LARGEST ALLOCATION FOR ALIYA, ABSORPTION
The largest single allocation was for aliya and absorption for which the Dulzin budget provided almost $98 million. He said that figure was based on an annual aliya of 45,000 newcomers but he acknowledged that present forecasts, based on a heavy drop in immigration this year, were considerably lower. He argued, however, that the Jewish Agency must plan for the long term and not be daunted by transitional trends. He said he had taken into account potential as well as actual aliya projections.
Dulzin said the situation could change quickly both in the Soviet Union and in Western countries, leading to large and sudden waves of aliya, In South American, which he said he knew well, the Jews lived “on the thin edge of economic disaster because of the terrible political instability and recurring threats of anti-Semitic outbreaks.”
Dulzin earmarked $42.3 million for social welfare services in Israel, a $20 million outback from actual expenditures the previous year. He said this reflected the Israel government’s shouldering of the burden of welfare subsidies, but, he asked rhetorically, was the government in fact in an economic position to shoulder new burdens?
He listed $11,6 million for health services and $44,3 million for pre-university education, both items slashed compared with the previous year. He said $80,8 million would go to universities, the same total as last year and $38,1 million to youth care and training, a figure higher than that of last year to take account of Youth Aliya’s expanding program to educate disadvantaged Israeli youth as well as young immigrants.

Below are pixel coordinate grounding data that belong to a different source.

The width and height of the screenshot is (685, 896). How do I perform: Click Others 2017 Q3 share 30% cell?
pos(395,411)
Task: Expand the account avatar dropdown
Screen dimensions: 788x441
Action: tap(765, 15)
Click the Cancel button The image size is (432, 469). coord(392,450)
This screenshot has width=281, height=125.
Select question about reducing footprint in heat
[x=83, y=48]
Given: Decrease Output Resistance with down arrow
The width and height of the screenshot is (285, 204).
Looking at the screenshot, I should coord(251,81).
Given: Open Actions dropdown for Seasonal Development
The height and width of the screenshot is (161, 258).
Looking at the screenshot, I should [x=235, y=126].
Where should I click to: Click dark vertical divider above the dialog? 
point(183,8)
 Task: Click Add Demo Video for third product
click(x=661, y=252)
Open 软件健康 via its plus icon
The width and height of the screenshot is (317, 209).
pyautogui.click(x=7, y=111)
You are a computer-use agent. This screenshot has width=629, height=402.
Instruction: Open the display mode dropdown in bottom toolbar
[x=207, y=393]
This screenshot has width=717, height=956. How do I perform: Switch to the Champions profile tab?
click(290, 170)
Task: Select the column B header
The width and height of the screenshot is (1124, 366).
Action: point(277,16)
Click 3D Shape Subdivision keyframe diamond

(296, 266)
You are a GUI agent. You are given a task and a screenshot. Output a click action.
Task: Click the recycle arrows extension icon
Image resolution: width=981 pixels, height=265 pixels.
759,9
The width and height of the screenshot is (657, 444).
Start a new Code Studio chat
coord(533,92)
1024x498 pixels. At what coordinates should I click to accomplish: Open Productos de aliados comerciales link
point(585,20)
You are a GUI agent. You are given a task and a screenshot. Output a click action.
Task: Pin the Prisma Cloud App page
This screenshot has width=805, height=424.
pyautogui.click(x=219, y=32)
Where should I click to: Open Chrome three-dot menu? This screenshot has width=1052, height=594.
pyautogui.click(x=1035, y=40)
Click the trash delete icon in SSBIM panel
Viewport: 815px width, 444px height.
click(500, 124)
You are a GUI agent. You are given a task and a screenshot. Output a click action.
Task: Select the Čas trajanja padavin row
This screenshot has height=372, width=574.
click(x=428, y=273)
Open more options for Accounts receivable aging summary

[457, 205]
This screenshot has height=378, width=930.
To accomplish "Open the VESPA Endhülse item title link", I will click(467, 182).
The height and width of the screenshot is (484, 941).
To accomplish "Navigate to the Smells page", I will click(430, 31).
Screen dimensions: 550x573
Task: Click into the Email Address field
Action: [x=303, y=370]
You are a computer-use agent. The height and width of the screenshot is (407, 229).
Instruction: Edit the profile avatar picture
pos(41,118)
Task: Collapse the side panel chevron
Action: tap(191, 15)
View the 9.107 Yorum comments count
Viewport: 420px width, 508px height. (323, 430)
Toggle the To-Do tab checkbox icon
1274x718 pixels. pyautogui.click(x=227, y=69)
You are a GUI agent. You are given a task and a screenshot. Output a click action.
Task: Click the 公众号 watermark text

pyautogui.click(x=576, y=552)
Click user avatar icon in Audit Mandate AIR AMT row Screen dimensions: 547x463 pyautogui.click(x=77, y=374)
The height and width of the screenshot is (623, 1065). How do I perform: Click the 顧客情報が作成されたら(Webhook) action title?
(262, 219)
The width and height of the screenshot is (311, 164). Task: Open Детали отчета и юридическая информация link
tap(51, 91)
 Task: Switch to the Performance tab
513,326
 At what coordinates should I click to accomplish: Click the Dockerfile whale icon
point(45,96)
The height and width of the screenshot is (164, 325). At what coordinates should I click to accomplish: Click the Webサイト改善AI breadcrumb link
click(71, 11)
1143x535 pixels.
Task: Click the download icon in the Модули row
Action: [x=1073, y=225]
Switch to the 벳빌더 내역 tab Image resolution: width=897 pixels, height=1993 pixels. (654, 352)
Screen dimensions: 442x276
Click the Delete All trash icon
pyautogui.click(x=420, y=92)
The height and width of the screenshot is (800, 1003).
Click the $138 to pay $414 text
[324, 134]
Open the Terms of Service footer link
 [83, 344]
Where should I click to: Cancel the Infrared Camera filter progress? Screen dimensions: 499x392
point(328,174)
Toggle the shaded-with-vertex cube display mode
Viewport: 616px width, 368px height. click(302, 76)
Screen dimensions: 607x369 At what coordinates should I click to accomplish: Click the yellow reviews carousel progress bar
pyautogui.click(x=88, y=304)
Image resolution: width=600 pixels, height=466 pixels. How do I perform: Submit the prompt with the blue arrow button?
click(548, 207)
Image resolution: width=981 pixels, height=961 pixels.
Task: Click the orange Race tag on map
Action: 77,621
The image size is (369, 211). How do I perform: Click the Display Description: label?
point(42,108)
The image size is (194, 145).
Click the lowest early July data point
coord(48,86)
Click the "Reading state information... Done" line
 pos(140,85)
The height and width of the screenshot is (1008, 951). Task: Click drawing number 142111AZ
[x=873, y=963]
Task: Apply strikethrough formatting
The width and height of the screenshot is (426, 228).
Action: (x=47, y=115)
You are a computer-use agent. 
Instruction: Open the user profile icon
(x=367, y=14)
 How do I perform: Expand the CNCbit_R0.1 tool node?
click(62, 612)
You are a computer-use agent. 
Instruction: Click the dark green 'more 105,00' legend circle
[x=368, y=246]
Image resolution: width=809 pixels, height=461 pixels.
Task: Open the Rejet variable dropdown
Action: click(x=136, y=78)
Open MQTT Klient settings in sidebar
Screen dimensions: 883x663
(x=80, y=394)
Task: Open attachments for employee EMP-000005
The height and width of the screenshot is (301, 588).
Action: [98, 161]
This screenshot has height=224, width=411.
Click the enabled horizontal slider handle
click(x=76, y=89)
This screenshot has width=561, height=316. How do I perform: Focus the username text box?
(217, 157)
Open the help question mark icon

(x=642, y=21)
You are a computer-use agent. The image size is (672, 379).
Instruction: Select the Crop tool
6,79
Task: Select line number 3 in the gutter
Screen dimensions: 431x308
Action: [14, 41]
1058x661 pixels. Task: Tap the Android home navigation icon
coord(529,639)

The budget figure for settlement was $64.3 million, more than last year, with large sums earmarked for the Agency’s settlement projects in the Arava and the Galilee. The figure for housing, $91.6 million, was less than the amount spent in that category last year, reflecting the drop in aliya. But Dulzin warned that it was inadequate, adding that even the “pessimistic” aliya forecasts would require more money for housing than he had been able to allocate.